SOURCE DATA:
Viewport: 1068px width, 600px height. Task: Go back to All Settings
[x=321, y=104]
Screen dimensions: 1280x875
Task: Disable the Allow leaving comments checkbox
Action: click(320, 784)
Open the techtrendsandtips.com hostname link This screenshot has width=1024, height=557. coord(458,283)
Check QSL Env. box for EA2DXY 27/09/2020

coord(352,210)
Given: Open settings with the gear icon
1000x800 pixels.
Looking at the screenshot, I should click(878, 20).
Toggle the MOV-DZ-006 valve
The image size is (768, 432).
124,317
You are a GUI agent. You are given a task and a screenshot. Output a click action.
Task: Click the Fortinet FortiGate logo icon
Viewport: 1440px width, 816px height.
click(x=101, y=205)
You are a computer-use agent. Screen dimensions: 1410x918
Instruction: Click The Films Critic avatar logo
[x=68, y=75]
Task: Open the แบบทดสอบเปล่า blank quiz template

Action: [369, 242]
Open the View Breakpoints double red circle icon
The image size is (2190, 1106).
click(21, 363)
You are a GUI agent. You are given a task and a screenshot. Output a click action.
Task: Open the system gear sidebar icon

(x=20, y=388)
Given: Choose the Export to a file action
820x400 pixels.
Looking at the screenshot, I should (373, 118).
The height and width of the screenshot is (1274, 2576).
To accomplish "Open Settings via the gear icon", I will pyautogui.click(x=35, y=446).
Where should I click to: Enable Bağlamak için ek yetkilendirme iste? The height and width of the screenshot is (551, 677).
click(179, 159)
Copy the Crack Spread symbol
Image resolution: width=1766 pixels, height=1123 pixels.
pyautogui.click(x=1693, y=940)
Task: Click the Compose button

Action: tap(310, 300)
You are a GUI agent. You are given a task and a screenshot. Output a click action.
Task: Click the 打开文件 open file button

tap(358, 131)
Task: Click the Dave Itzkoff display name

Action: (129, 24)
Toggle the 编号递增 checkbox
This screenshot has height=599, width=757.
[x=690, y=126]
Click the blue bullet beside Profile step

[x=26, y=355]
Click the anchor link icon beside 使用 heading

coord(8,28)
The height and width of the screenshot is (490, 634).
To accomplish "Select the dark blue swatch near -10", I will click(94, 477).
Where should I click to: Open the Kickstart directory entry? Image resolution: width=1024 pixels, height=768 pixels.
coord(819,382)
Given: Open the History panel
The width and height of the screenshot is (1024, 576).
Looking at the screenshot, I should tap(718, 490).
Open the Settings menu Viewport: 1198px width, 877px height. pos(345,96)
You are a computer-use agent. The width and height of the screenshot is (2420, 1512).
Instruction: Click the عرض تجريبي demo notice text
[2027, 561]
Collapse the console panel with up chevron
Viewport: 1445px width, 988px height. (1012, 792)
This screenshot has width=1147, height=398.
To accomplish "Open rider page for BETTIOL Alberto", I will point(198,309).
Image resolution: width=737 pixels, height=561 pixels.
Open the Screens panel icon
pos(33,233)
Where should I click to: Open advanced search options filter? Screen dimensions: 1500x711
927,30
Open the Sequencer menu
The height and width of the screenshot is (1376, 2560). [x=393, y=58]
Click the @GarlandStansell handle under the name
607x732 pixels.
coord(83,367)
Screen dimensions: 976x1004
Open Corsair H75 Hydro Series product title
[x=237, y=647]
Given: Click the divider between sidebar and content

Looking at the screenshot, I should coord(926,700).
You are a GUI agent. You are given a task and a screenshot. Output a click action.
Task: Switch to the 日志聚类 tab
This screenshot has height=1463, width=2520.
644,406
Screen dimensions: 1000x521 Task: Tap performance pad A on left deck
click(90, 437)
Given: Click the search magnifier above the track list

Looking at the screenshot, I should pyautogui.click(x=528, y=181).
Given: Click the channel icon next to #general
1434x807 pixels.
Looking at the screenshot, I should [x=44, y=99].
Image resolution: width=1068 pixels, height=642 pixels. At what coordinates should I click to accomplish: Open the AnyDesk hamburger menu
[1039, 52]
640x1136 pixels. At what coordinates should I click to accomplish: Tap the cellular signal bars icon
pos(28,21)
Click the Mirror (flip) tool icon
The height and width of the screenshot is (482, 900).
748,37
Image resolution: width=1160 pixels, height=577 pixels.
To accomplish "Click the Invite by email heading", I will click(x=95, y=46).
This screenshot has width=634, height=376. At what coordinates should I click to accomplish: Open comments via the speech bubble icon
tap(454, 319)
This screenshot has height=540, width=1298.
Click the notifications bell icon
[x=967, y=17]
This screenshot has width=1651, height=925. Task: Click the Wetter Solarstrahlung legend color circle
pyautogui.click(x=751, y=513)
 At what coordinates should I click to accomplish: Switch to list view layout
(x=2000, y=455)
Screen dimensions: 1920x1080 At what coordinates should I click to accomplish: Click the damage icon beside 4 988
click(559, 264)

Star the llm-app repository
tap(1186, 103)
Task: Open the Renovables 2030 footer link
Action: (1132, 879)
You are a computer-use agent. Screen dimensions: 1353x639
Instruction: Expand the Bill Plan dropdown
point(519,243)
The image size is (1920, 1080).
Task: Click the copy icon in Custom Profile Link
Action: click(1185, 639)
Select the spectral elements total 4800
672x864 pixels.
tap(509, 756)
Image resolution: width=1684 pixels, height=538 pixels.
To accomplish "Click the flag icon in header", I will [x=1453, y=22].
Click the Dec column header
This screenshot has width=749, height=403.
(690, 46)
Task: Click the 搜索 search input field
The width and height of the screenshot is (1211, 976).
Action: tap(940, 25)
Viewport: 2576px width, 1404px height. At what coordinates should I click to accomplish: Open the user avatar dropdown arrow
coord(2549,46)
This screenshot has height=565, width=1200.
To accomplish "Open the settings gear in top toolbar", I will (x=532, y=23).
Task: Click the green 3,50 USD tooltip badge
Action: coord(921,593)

SET TASK: Reproduce the lines of all the items above verbatim.

OUTPUT BELOW:
Viewport: 1068px width, 600px height. Task: Go back to All Settings
[x=321, y=104]
Screen dimensions: 1280x875
Task: Disable the Allow leaving comments checkbox
Action: click(320, 784)
Open the techtrendsandtips.com hostname link This screenshot has width=1024, height=557. coord(458,283)
Check QSL Env. box for EA2DXY 27/09/2020

coord(352,210)
Given: Open settings with the gear icon
1000x800 pixels.
Looking at the screenshot, I should click(878, 20).
Toggle the MOV-DZ-006 valve
The image size is (768, 432).
124,317
You are a GUI agent. You are given a task and a screenshot. Output a click action.
Task: Click the Fortinet FortiGate logo icon
Viewport: 1440px width, 816px height.
click(x=101, y=205)
You are a computer-use agent. Screen dimensions: 1410x918
Instruction: Click The Films Critic avatar logo
[x=68, y=75]
Task: Open the แบบทดสอบเปล่า blank quiz template

Action: [369, 242]
Open the View Breakpoints double red circle icon
The image size is (2190, 1106).
click(21, 363)
You are a GUI agent. You are given a task and a screenshot. Output a click action.
Task: Open the system gear sidebar icon

(x=20, y=388)
Given: Choose the Export to a file action
820x400 pixels.
Looking at the screenshot, I should (373, 118).
The height and width of the screenshot is (1274, 2576).
To accomplish "Open Settings via the gear icon", I will pyautogui.click(x=35, y=446).
Where should I click to: Enable Bağlamak için ek yetkilendirme iste? The height and width of the screenshot is (551, 677).
click(179, 159)
Copy the Crack Spread symbol
Image resolution: width=1766 pixels, height=1123 pixels.
pyautogui.click(x=1693, y=940)
Task: Click the Compose button

Action: tap(310, 300)
You are a GUI agent. You are given a task and a screenshot. Output a click action.
Task: Click the 打开文件 open file button

tap(358, 131)
Task: Click the Dave Itzkoff display name

Action: (129, 24)
Toggle the 编号递增 checkbox
This screenshot has height=599, width=757.
[x=690, y=126]
Click the blue bullet beside Profile step

[x=26, y=355]
Click the anchor link icon beside 使用 heading

coord(8,28)
The height and width of the screenshot is (490, 634).
To accomplish "Select the dark blue swatch near -10", I will click(94, 477).
Where should I click to: Open the Kickstart directory entry? Image resolution: width=1024 pixels, height=768 pixels.
coord(819,382)
Given: Open the History panel
The width and height of the screenshot is (1024, 576).
Looking at the screenshot, I should tap(718, 490).
Open the Settings menu Viewport: 1198px width, 877px height. pos(345,96)
You are a computer-use agent. The width and height of the screenshot is (2420, 1512).
Instruction: Click the عرض تجريبي demo notice text
[2027, 561]
Collapse the console panel with up chevron
Viewport: 1445px width, 988px height. (1012, 792)
This screenshot has width=1147, height=398.
To accomplish "Open rider page for BETTIOL Alberto", I will point(198,309).
Image resolution: width=737 pixels, height=561 pixels.
Open the Screens panel icon
pos(33,233)
Where should I click to: Open advanced search options filter? Screen dimensions: 1500x711
927,30
Open the Sequencer menu
The height and width of the screenshot is (1376, 2560). [x=393, y=58]
Click the @GarlandStansell handle under the name
607x732 pixels.
coord(83,367)
Screen dimensions: 976x1004
Open Corsair H75 Hydro Series product title
[x=237, y=647]
Given: Click the divider between sidebar and content

Looking at the screenshot, I should coord(926,700).
You are a GUI agent. You are given a task and a screenshot. Output a click action.
Task: Switch to the 日志聚类 tab
This screenshot has height=1463, width=2520.
644,406
Screen dimensions: 1000x521 Task: Tap performance pad A on left deck
click(90, 437)
Given: Click the search magnifier above the track list

Looking at the screenshot, I should pyautogui.click(x=528, y=181).
Given: Click the channel icon next to #general
1434x807 pixels.
Looking at the screenshot, I should [x=44, y=99].
Image resolution: width=1068 pixels, height=642 pixels. At what coordinates should I click to accomplish: Open the AnyDesk hamburger menu
[1039, 52]
640x1136 pixels. At what coordinates should I click to accomplish: Tap the cellular signal bars icon
pos(28,21)
Click the Mirror (flip) tool icon
The height and width of the screenshot is (482, 900).
748,37
Image resolution: width=1160 pixels, height=577 pixels.
To accomplish "Click the Invite by email heading", I will click(x=95, y=46).
This screenshot has width=634, height=376. At what coordinates should I click to accomplish: Open comments via the speech bubble icon
tap(454, 319)
This screenshot has height=540, width=1298.
Click the notifications bell icon
[x=967, y=17]
This screenshot has width=1651, height=925. Task: Click the Wetter Solarstrahlung legend color circle
pyautogui.click(x=751, y=513)
 At what coordinates should I click to accomplish: Switch to list view layout
(x=2000, y=455)
Screen dimensions: 1920x1080 At what coordinates should I click to accomplish: Click the damage icon beside 4 988
click(559, 264)

Star the llm-app repository
tap(1186, 103)
Task: Open the Renovables 2030 footer link
Action: (1132, 879)
You are a computer-use agent. Screen dimensions: 1353x639
Instruction: Expand the Bill Plan dropdown
point(519,243)
The image size is (1920, 1080).
Task: Click the copy icon in Custom Profile Link
Action: click(1185, 639)
Select the spectral elements total 4800
672x864 pixels.
tap(509, 756)
Image resolution: width=1684 pixels, height=538 pixels.
To accomplish "Click the flag icon in header", I will [x=1453, y=22].
Click the Dec column header
This screenshot has width=749, height=403.
(690, 46)
Task: Click the 搜索 search input field
The width and height of the screenshot is (1211, 976).
Action: tap(940, 25)
Viewport: 2576px width, 1404px height. At what coordinates should I click to accomplish: Open the user avatar dropdown arrow
coord(2549,46)
This screenshot has height=565, width=1200.
To accomplish "Open the settings gear in top toolbar", I will (x=532, y=23).
Task: Click the green 3,50 USD tooltip badge
Action: coord(921,593)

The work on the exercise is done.